# Quantum statistics expectation value

1. Sep 4, 2011

### bearries

1. What is the expectation value, <x>, for the
given distribution over the interval from – to + infinity of the function: f(x)=e^(-.5(x-mu)^2(sigma^-2))

2. This is a statistics problem i think. I just need to know how this type of problem is worked out because it is relevant to my quantum class.

3. I have absolutely no idea where to begin.

2. Sep 4, 2011

### vela

Staff Emeritus
The expectation value of a function of a random variable X is given by
$$E[g(X)] = \int_{-\infty}^\infty g(x) f(x)\,dx$$
Do you know how to integrate a Gaussian?

3. Sep 5, 2011

### bearries

Not exactly. My professor ran very very quickly through the gaussian integral once before but I don't quite have the math background to have taken it in (in multivariable calculus currently).

4. Sep 5, 2011

### vela

Staff Emeritus
5. Sep 5, 2011

### bearries

Okay so the Gaussian integral is just the integral from -to+infinity of e^(-x^2). I see what they did through to get the answer.
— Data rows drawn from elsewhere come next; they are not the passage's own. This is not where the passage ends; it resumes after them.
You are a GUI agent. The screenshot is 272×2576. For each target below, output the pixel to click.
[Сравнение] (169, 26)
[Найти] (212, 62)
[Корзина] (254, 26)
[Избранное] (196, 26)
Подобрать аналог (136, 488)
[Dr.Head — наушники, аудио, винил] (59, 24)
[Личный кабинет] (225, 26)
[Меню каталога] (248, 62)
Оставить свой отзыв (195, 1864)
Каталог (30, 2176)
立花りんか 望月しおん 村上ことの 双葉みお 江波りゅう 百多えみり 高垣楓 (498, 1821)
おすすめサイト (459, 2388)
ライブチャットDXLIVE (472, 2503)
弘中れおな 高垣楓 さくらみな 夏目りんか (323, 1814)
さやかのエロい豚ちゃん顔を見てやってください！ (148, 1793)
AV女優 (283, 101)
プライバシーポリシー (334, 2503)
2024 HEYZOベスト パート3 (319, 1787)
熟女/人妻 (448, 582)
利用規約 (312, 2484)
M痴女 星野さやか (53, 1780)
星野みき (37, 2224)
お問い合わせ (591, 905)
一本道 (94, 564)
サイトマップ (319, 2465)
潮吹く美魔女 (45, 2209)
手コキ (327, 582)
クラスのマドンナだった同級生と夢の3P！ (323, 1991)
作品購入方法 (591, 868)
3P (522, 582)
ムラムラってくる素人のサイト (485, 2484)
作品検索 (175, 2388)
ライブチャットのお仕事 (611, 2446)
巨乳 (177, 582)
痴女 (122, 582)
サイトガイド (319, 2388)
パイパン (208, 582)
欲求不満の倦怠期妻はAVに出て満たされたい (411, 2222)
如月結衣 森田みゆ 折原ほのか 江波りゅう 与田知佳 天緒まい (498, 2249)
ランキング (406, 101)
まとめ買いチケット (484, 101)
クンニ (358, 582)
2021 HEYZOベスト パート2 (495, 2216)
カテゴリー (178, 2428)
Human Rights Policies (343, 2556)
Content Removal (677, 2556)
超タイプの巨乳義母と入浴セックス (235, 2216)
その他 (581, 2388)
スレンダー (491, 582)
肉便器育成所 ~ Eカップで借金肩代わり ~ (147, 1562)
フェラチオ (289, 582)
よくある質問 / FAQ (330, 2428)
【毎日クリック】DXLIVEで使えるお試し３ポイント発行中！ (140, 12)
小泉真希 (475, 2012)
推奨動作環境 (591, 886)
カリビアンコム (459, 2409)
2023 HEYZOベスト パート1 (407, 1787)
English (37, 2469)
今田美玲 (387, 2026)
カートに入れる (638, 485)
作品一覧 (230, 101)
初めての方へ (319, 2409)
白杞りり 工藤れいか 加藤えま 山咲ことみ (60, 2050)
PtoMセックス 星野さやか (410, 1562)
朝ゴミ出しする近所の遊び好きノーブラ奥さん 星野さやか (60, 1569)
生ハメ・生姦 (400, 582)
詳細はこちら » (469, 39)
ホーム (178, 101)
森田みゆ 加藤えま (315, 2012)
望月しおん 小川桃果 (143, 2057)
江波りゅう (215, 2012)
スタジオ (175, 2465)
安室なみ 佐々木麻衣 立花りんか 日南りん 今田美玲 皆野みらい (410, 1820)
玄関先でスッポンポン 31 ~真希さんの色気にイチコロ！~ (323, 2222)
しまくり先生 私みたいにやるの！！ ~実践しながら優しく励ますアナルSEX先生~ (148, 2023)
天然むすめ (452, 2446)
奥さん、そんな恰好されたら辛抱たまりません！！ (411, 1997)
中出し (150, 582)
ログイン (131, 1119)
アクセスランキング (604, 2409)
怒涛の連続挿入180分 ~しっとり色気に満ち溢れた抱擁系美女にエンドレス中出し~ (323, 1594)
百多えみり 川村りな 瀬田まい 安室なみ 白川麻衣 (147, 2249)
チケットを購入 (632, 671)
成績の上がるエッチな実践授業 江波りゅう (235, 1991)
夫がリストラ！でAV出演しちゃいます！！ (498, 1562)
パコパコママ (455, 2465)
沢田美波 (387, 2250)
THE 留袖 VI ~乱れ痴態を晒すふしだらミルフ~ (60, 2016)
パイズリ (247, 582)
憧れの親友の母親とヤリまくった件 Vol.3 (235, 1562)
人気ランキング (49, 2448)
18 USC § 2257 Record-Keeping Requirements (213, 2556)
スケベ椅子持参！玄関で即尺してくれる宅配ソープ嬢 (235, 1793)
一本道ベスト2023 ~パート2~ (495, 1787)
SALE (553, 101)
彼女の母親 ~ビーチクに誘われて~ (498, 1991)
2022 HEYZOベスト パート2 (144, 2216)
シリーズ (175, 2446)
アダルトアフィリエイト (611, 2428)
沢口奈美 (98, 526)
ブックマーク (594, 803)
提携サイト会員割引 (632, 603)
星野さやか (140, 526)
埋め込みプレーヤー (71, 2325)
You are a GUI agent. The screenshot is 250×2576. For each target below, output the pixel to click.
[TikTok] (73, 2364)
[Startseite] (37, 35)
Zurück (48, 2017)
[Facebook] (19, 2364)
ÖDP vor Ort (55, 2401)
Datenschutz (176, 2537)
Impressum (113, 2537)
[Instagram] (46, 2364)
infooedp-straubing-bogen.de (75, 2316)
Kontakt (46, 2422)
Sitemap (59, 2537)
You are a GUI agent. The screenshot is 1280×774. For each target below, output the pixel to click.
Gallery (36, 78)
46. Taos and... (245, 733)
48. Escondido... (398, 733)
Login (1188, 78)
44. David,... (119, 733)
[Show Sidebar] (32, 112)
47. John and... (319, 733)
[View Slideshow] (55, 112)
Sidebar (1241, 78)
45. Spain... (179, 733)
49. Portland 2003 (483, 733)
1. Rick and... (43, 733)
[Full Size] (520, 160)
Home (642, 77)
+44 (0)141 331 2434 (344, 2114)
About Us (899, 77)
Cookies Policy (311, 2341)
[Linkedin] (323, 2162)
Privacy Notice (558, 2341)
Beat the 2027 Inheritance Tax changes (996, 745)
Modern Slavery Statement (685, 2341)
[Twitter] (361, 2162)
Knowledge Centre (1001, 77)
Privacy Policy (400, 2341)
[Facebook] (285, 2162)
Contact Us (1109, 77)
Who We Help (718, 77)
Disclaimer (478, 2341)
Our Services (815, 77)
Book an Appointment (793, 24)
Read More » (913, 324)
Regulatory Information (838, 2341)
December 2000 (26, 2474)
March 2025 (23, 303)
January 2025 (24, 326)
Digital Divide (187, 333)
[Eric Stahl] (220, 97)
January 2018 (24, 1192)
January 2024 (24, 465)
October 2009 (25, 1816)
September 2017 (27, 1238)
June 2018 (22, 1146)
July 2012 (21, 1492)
Where does the Gaussian fit into that other integral you listed?
Thanks for the help. I was pretty clueless when this was presented in class because I haven't seen this math before so I apologize for how slow I am.

6. Sep 5, 2011

### vela

Staff Emeritus
Tell us what integral you need to calculate to find <x>.

7. Sep 5, 2011

### bearries

So do I just take this
$$E[g(X)] = \int_{-\infty}^\infty g(x) f(x)\,dx$$
and use the function, $$f(x) = e^{(-(x-μ)^2/2σ^2)}$$ as f(x) and would g(x) be the Gaussian function? Not really sure what g(x) is unless that guess is correct.

8. Sep 5, 2011

### vela

Staff Emeritus
g(X) is what you're finding the expectation value of. In this case, g(X)=X.

9. Sep 5, 2011

### bearries

Oh! That makes a lot more sense.
$$E[x] = \int_{-\infty}^\infty xe^{(-(x-μ)^2/2σ^2)}\,dx$$
is the integral I'm left with. I see it's similar to the an example on the gaussian integral wiki page where $$\int_{-\infty}^\infty x^{2n}e^{-ax^2}\,dx$$
So I figured I'd go off and see if I could solve it with just some sort of u substitution but the closest I can bring the integral i have to that is $$e^{-μ^2}\int_{-\infty}^\infty xe^{-x^2/2σ^2}e^{xμ/σ^2}\,dx$$ So I doubt it's that easy and probably requires some sort of harder method. How should I go about this?

10. Sep 5, 2011

### vela

Staff Emeritus
Try the substitution u = x-mu.

11. Sep 5, 2011

### bearries

okay so to double check so far:
$$E[x] = \int_{-\infty}^\infty xe^{(-(x-μ)^2/2σ^2)}\,dx$$
$$u=x-μ$$$$du=dx$$
$$E[x] = \int_{-\infty}^\infty ue^{(-u^2/2σ^2)}\,du + μ\int_{-\infty}^\infty e^{(-u^2/2σ^2)}\,du$$
These look like 2 of the examples on wikipedia but if I just solve them I get something like
$$σ^5(2π)^{1/2} + μσ(2)^{1/2}(-1/2)!$$
is that right? a concern i have is that I never had to substitute x-μ=u back in

12. Sep 5, 2011

### vela

Staff Emeritus
You should find the first integral is 0. You can integrate it using a substitution or simply note that the integrand is an odd function.

What's (-1/2)! equal to?

13. Sep 5, 2011

### bearries

Okay I see that. I don't understand the gamma function but I take it from wikipedia that (-1/2)! is equal to Γ(1/2)
So I guess it comes down to Γ(1/2)μσ(2)^(1/2) which is
$$μσ(2)^{1/2}\int_{0}^\infty t^{-1/2}e^{-t}\,dt$$
I also don't know where to go about this integral, by parts I get left with something minus the gamma function of -.5 which doesn't seem to go anywhere.

14. Sep 5, 2011

### vela

Staff Emeritus
Look at the very first integral on that Wiki page I linked to earlier.

15. Sep 6, 2011

### bearries

Thanks for the help! I finished and got through it in time for class. Doubled checked with a peer.